Anlatılan birçok rivâyette Züleyhâ’nın Yûsuf’a kavuştuğu söylenir. Her şeyini kaybeden Züleyhâ, Yûsuf’un sevgisi ile inanç kalıplarını değiştirmiş, puta tapma inancından, Allah inancına dönmüştür. Allah ise onun yıllardır ettiği duasını kabul etmiş, evliliklerinin yolunu açmıştır. Gönlündeki aşkının büyüklüğüne delîl şöyle bir hikâye anlatılır:
Züleyhâ, acûze hâliyle Yûsuf’u görmek için yol kenarında beklerken onunla karşılaşırlar. Yûsuf, Züleyhâ’nın sürûrundan eser kalmadığını görür ve Züleyhâ’ya her şeyinin nereye gittiğini sorar. Züleyhâ da onun uğruna yitirdiğini söyler. Bu sefer, onun aşkını merak eder ve aşkına ne olduğunu sorar Yûsuf; ilk zamandaki gibi olduğunu, bir zerre olsun eksilmediğini söyler Züleyhâ. Yûsuf, Züleyhâ’dan bu sözüne kanıt ister ve atı üzerindeyken kırbacının ucu Züleyhâ’ya değer. Züleyhâ derin bir Âh! çeker, kırbaç alev alır. Kırbacın sıcaklığından eli yanan Yûsuf, kırbacı elinden atar. Züleyhâ’nın ise şu sözleri söylediği nakledilir:
Ey tâkatsiz! Ben kırk yıldır bu ateşi içimde taşıyorum, onunla yanıyorum. Bu ateşten bir an bile korkmadım! Sen ise bu ateşe bir an bile dayanamadın!

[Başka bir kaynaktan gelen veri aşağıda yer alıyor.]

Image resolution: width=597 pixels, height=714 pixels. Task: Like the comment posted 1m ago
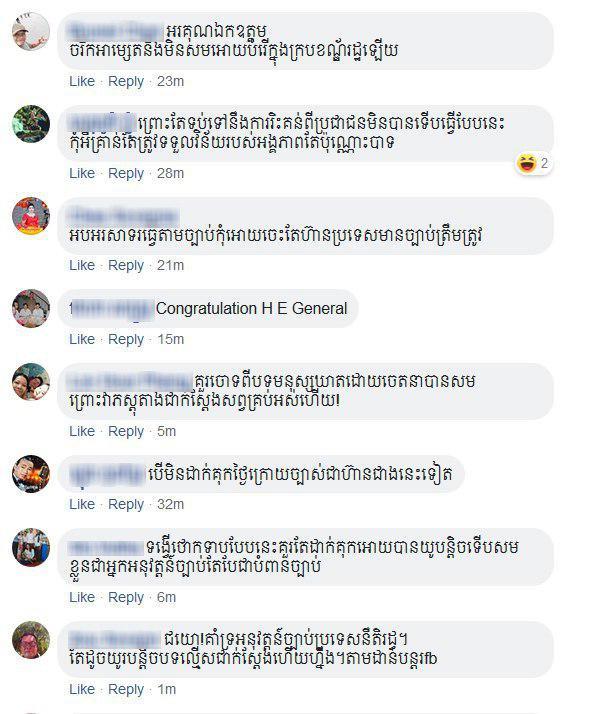click(x=82, y=689)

Züleyhâ’nın bu acziyet içerisindeki aşk ateşi âyan olunca, Allah’ın rahmetinin kabardığı ve Yûsuf’a Züleyhâ ile evlenmek üzere emir verdiği aktarılır. Bununla berâber, Züleyhâ eski alımlı ve güzel hâline de kavuşur.
Bu sûrenin kıssaların en güzeli olarak anılmasından nâçizâne benim anladığım, insânlık makâmına giden yolda hatâsız olmak değil de aşkla gelen coşkunlukları edep çerçevesinde ele alabildikten sonra, o aşkın bizi insân olma makâmına ulaştırması oldu.
En başta naklettiğimiz sûrenin gönül ferahlattığı yorumunu hem maddî hem de mânevî anlamda alalım bu nakille:
Gönlü aşk ateşiyle yananlar için yüce Allah’ın, Peygamber Efendimize şöyle söylediği iletilir:
Aşk ateşine tutulanlar huzûruna gelip de hâllerinden dert yanarlar ise onlara Yûsuf sûresini oku ve şöyle de: “Nasıl ki maksûduna eremeyen Züleyhâ’yı murâdına erdirdik, sizi de merâmınıza ulaştırırız.”
Aşkın ateşi ile hicrân çölüne düşüp aslını arayanlar içindir bu kıssa. Aslını bulanlar, insânlık makâmına ulaşanlardır.